## TEXTE SOURCE
○ ○ ○ ○ ○
Commencée si tôt, la carrière scolaire d'Auguste Thiébaud allait être des plus brillantes. Constamment en tête de sa classe, excellent en tout, sauf dans le dessin et le chant, il s'intéressera, dans les classes secondaires, aux connaissances scientifiques comme aux littéraires. Liseur acharné, il était, mieux que quiconque, au courant des livres que renfermait la Bibliothèque et de leur place. Le crayon à la main, il suivait assidûment les conférences que faisait donner la Société du Musée, et a un de ses camarades qui s'étonnait de l'y voir prendre des notes, il affirmait, sans aucune vanterie, qu'il pouvait ainsi presque textuellement reproduire la conférence entendue.

Sa mémoire visuelle était en effet remarquable. Invité dans l'après-midi à une réunion de musique et de poésie, qui avait lieu le soir même, il y récita un poème de quelque trois cents vers qu'il avait appris en quelques heures. Mais ses facultés de déduction n'étaient pas moindres. Il donnait à quinze ans des leçons d'algèbre ; souvent son maître de mathématiques, indisposé, lui demandait de le remplacer au pied levé, et les élèves trouvaient la démonstration de leur camarade plus claire que celle de leur professeur.
○ ○ ○ ○ ○
## BLOC DE DONNÉES
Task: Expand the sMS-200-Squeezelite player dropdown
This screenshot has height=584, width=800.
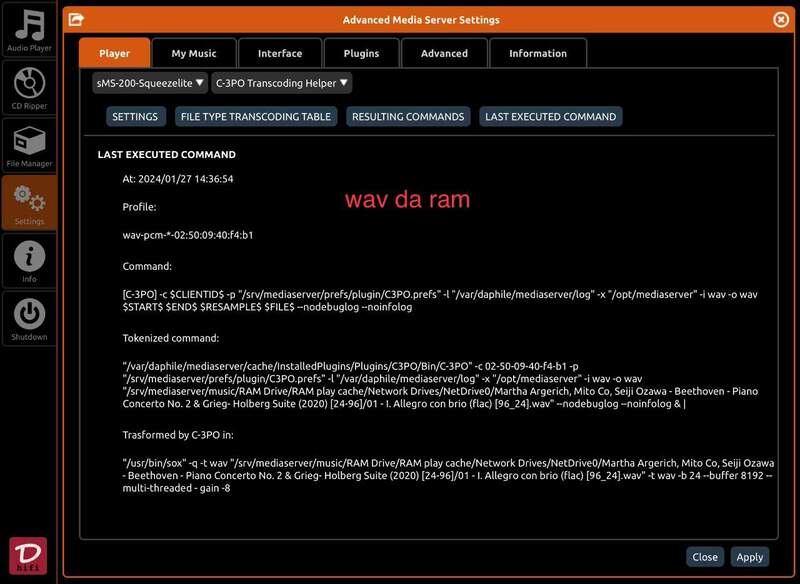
○ ○ ○ ○ ○
## CONSIGNE
Poursuivez le texte sur la scolarité d'Auguste Thiébaud à partir de sa dernière phrase.

## RÉSULTAT FINAL
À l'essor de l'intelligence correspondait celui du coeur et de l'âme. En lui grandissaient une gratitude profonde pour ses parents et une vénération qui ne fera que croître avec les années. Comme tout bon Fleurisan, il s'attachait intimement au sol natal et aux horizons du Vallon. Bien plus tard, il écrira de Belgique : «Vous ne sauriez croire combien ces derniers jours d'automne me donnent le mal du pays ; je revois notre vieux jura couvert de son tapis blanc, il me revient des réminiscences de Louis Favre. Bref, si vous n'étiez pas si loin et que cela ne coutât pas si cher, je crois bien que je m'échapperais pour quelques jours.»(3) Ailleurs, il rappellera combien une course au Chasseron lui a, enfant, rendu sensible la présence divine.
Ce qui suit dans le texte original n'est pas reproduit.